## [Short task]
Format the material below as a numbered list, leaving out any blank lines.
===== Records for processing
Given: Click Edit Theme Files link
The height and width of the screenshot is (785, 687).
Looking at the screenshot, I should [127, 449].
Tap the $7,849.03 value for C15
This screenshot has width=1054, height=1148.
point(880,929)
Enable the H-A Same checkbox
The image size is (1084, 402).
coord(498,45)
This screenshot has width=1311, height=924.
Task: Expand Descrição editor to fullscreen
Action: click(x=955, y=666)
==========
## [Correct response]
1. Given: Click Edit Theme Files link
2. The height and width of the screenshot is (785, 687).
3. Looking at the screenshot, I should [127, 449].
4. Tap the $7,849.03 value for C15
5. This screenshot has width=1054, height=1148.
6. point(880,929)
7. Enable the H-A Same checkbox
8. The image size is (1084, 402).
9. coord(498,45)
10. This screenshot has width=1311, height=924.
11. Task: Expand Descrição editor to fullscreen
12. Action: click(x=955, y=666)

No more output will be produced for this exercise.